使い魔にハンニバルにどうにかしてくれと伝言したら、返事は全員第七特殊軍団の兵士にする。補給部隊をすぐに送る。補給が終われば、オーディオと言う町を占領する様にとの命令書を使い魔が持って帰って来た。
「みなさん、私、軍事のことは疎いのでどなたかに指揮を任せたいのですが」
「それならハーベスト大尉が良い、大尉は公平だよな」
「ハーベスト大尉なら文句は言わないぜ」
「ハーベスト大尉さん、いかがでしょうか?」
「聖女様のご命令であれば断ることは出来ません」
跪かれた。肩に手を乗せてと
「ハーベスト大尉、あなたを指揮官に任命します」
「謹んで拝命致しました」
丸投げ完了しました。私はみんなに付いて行くだけ。
私は灰色熊に乗って、第七特殊軍団のみんなさんと一緒にオーディオの町に向かった。オーディオの町の門が開いている。これって私たちと戦う意思はないって事だよね。
「ハーベスト大尉、熊君と一緒に町の中を見てきます」
「偵察お願いします」とハーベスト大尉。ここは止める所ではないかとふと思った。
熊君に乗ってオーディオの町に入ったら、私たちが来る前に戦闘があったみたいで町の中は酷いことになっていた。
ケガをした人もいたので治癒のポーションで治療して回った。しばらくすると隠れていた町の代表がやって来て、食料が町の防衛隊に奪われたので、食料と多くの町の人が傷付いているので医薬品がほしいとお願いされた。
ハーベスト大尉からハンニバルに連絡して、補給隊をオーディオの町に寄越してもらう段取りをつけた。
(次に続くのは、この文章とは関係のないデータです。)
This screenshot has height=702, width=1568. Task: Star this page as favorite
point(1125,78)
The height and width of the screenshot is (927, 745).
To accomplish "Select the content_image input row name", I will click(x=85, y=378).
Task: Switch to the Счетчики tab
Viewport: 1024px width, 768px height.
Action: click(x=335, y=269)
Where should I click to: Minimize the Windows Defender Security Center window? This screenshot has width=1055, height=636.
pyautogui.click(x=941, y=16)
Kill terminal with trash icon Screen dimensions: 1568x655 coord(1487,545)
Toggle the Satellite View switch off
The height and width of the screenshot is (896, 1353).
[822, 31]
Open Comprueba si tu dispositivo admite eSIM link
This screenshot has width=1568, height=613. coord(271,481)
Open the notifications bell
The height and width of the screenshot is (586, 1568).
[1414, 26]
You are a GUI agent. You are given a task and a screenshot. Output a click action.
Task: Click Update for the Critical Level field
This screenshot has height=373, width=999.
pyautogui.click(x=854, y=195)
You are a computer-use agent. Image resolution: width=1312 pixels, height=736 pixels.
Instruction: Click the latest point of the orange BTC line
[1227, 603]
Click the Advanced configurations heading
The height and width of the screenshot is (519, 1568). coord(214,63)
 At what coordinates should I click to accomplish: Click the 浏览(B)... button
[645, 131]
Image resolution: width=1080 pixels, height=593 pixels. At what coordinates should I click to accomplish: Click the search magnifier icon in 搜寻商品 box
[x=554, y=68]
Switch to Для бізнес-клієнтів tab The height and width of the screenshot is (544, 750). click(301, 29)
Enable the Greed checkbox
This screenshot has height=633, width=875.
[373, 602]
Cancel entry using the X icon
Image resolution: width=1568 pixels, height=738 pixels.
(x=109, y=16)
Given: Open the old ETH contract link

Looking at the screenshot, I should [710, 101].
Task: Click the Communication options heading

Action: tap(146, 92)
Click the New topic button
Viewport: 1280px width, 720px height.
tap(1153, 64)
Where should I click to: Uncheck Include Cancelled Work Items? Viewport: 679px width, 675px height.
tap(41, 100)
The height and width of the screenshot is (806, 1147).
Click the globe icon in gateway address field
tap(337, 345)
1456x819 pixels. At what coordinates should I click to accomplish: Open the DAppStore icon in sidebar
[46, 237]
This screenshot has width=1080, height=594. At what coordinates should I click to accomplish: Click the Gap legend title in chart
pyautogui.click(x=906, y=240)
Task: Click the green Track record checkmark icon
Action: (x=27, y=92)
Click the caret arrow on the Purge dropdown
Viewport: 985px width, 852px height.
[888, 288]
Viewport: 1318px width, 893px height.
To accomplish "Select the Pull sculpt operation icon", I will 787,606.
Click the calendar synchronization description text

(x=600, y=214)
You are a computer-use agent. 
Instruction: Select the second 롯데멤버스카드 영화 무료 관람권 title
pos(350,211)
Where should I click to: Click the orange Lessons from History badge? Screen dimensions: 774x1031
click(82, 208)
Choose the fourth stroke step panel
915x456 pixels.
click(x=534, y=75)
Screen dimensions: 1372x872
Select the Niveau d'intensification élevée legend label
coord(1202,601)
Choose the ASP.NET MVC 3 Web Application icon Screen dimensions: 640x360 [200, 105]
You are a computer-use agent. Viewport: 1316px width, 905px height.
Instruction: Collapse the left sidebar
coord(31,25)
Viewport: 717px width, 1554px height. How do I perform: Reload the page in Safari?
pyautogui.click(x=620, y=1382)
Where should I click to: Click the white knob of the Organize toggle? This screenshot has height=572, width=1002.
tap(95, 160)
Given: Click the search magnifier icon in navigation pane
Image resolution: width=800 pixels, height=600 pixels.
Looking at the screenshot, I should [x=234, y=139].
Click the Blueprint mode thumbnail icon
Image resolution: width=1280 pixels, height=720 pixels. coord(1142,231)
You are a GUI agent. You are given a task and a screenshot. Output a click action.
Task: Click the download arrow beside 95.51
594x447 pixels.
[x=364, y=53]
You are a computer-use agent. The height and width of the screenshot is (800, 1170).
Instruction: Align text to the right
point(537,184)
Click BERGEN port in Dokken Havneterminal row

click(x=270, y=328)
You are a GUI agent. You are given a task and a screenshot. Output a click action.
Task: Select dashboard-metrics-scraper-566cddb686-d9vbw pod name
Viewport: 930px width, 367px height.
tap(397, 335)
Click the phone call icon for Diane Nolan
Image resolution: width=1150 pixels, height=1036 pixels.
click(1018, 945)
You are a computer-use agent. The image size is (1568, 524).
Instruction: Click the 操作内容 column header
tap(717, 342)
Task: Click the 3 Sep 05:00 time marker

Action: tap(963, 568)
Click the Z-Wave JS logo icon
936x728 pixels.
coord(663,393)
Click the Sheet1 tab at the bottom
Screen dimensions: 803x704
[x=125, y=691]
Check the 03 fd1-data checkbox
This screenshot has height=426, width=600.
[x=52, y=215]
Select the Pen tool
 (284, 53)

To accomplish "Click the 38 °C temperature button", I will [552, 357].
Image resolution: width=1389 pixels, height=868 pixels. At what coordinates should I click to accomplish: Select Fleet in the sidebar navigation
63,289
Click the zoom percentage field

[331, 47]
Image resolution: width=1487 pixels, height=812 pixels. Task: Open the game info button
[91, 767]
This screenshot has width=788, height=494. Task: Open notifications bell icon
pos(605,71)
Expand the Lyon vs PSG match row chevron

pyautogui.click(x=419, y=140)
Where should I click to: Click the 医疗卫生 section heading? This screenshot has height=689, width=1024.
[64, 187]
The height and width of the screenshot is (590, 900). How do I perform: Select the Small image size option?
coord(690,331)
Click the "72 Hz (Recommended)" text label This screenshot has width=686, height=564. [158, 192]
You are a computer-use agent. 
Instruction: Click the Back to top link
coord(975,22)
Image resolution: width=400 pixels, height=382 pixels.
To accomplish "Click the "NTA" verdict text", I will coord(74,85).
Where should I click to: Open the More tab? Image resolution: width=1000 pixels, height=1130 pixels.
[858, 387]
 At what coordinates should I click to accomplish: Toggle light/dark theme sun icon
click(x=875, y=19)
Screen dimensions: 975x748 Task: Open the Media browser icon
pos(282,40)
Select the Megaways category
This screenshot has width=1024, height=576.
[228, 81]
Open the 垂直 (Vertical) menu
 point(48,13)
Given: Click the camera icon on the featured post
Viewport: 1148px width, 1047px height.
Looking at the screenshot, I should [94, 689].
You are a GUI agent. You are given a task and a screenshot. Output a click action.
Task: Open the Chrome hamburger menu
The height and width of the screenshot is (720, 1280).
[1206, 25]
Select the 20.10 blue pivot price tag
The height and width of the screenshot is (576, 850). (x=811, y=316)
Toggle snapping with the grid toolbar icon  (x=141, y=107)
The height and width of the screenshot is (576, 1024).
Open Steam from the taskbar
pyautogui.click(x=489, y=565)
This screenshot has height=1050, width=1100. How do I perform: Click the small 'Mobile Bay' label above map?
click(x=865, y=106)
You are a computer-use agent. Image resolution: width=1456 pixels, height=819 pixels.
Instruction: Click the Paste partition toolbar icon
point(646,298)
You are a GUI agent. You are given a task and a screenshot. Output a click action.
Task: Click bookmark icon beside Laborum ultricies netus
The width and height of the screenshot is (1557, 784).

私は町の空き家に診療所を開いて、ケガ人、病人の治療にあたって過ごした。
防衛隊が町の人を襲うっておかしくないか? と町の代表の人に尋ねると日頃から町の人に迷惑をかけていたので、バイエルン家の軍隊が来れば、町の人に裏切られると思ったらしい、町にあるほぼ全部の食料と医薬品を持って逃げた。
防衛隊と言う名の強盗ではないか。この町の叛徒の兵士の質は最悪だと思った。
ハンニバルが補給隊をオーディオの町に寄越した。補給部隊長から次の都市に向かう様にと命令書を渡された。叛徒の第二の首都、ハーデスと言う都市に向かえ、ただし、第一軍団、第三軍団と合流するまで動かない様にと書かれていた。
オーディオの町には、オーディオの町出身の兵士を中心に選んだ部隊を残して、本隊はハーデスの都に向かった。